TEXT EXCERPT:
———

2

I'm using spark structured streaming to process data from a streaming data source, and I'm using a file sink. Data will be put into hdfs after processing.

I've got a problem that output file is something like part-00012-8d701427-8289-41d7-9b4d-04c5d882664d-c000.txt. This makes me impossible get files output during last hour.

Is is possible to customize the output file into timestamp_xxx or something like this? Or, can I output into different path by each batch?

zero323
  • 322,348
  • 103
  • 959
  • 935
skyer CC
  • 23
  • 1
  • 3

2 Answers2

7

You can not change the name of the saved files. However, you can change the folder structure of where it is saved. Use partitionBy() to partition the data after specified columns in the dataset, in this case year, month, day and hour could be of interest:

df.writeStream 
  .format("parquet") // can be "orc", "json", "csv", etc.
  .option("path", "/path/to/save/") 
  .partitionBy("year", "month", "day", "hour") 
  .start() 

This will create a folder structure starting from the path which could look as follows:

year=2018
|
|--> month=06
|    |
|    |--> day=26
|    |    |
|    |    |--> hour=10
|    |    |--> hour=11
|    |    |--> ...
|    |
|    |--> day=27
|    |    |
|    |    |--> ...

Of course, other columns could be used to partition the files depending on what is avaiable.

Shaido
  • 27,497
  • 23
  • 70
  • 73
  • Is it possible using text file format to do this like ` .format("text").option("path", "some hdfs path").partitionBy()` – skyer CC Jun 27 '18 at 08:18
  • @skyerCC: Yes, you can. Try changing `parquet` to `csv` and you will get a comma separated columns in a text file. – Shaido Jun 27 '18 at 08:21
0

I believe this file format is an internal thing that is used by Spark for storing down the values for each partition. If you are using some sort of blob store (sorry I am windows user) you should still just be able to load the files back from output location and then work on them again using DataFrame.

What I am trying to say is although you don't have much say in the file names, as that is something Spark does itself it should not stop you from creating your own workflow where you batch stuff where you would look inside the files for some timestamp (I am assuming the out file contents has some sort of DataTime column, if it doesn't may be a good idea to add one)

That is how I would proceed with things, make the timestamp part of the file contents, and then you can use the actual file contents (as I say read into DataFrame say) and then just use normal DataFrame / Map operations on the loaded output data

I kind of roughly talk about this here.

———

Revise the Spark streaming thread from "I'm using spark" up to and including "by each batch?", changing "hdfs" to "HDFS". The items come from a separate source.

EXCERPTED RECORDS:
———

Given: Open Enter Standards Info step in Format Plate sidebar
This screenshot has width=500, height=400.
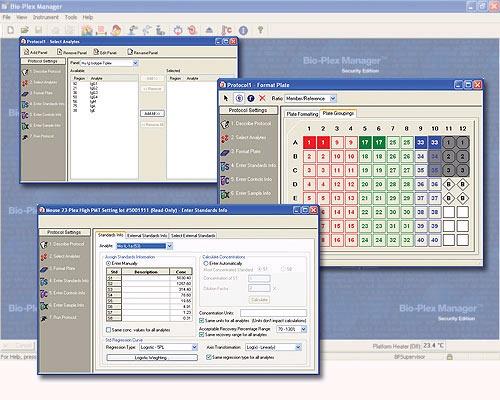Looking at the screenshot, I should [x=249, y=165].
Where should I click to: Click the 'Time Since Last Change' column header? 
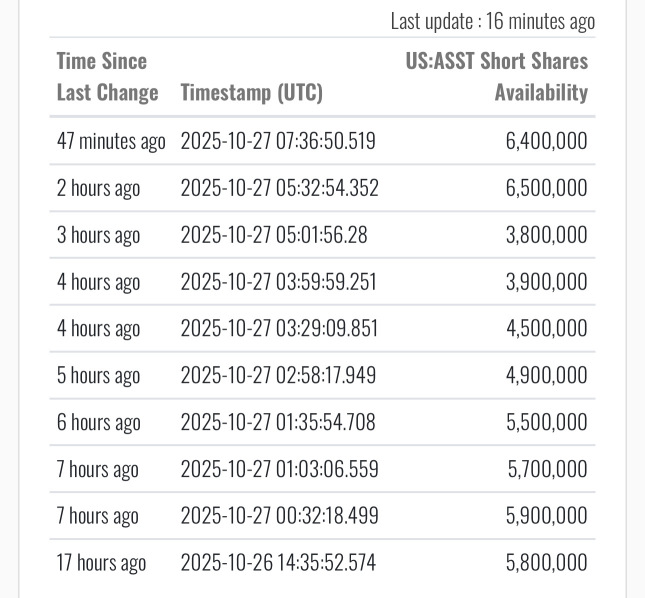point(107,77)
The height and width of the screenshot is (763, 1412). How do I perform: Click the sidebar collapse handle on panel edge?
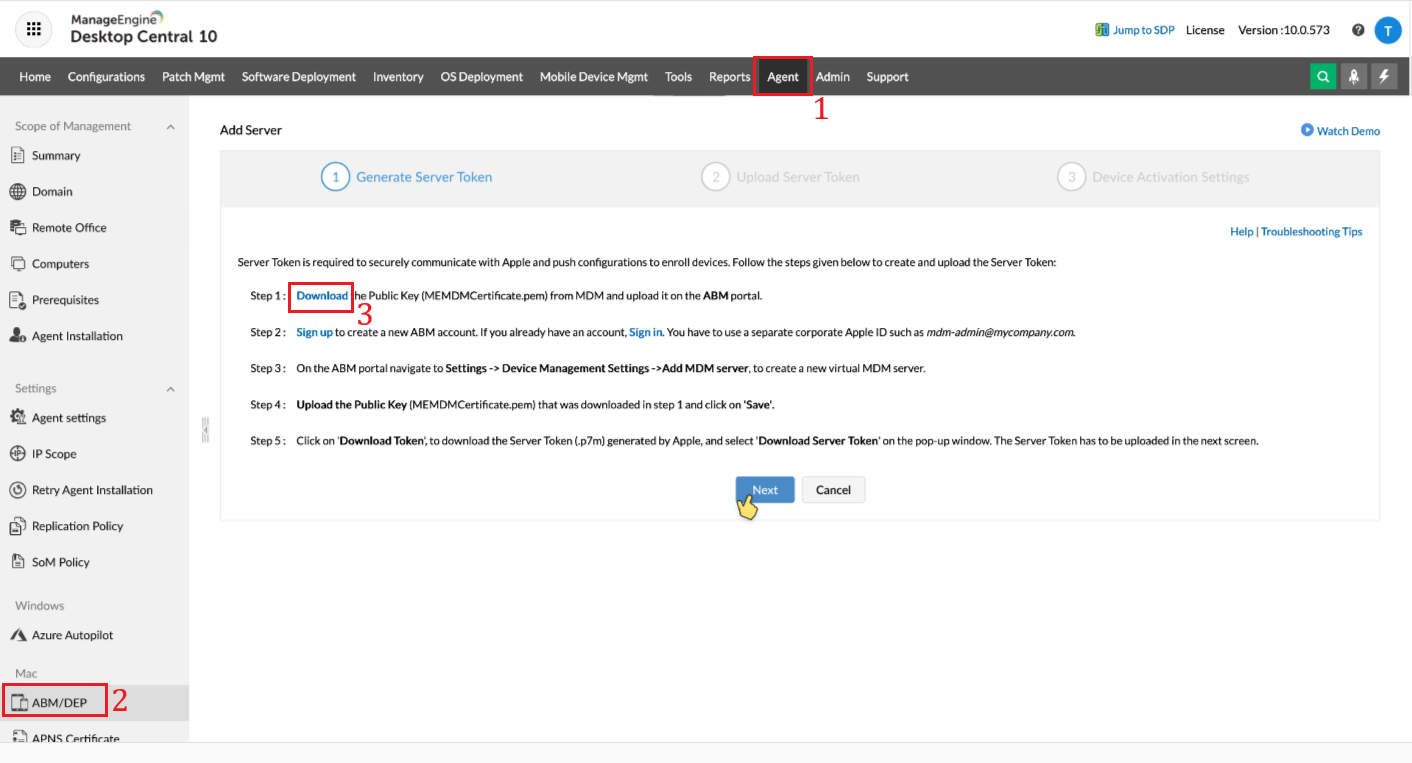(x=205, y=429)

———

FULL OUTPUT:
I'm using spark structured streaming to process data from a streaming data source, and I'm using a file sink. Data will be put into HDFS after processing.

I've got a problem that output file is something like part-00012-8d701427-8289-41d7-9b4d-04c5d882664d-c000.txt. This makes me impossible get files output during last hour.

Is is possible to customize the output file into timestamp_xxx or something like this? Or, can I output into different path by each batch?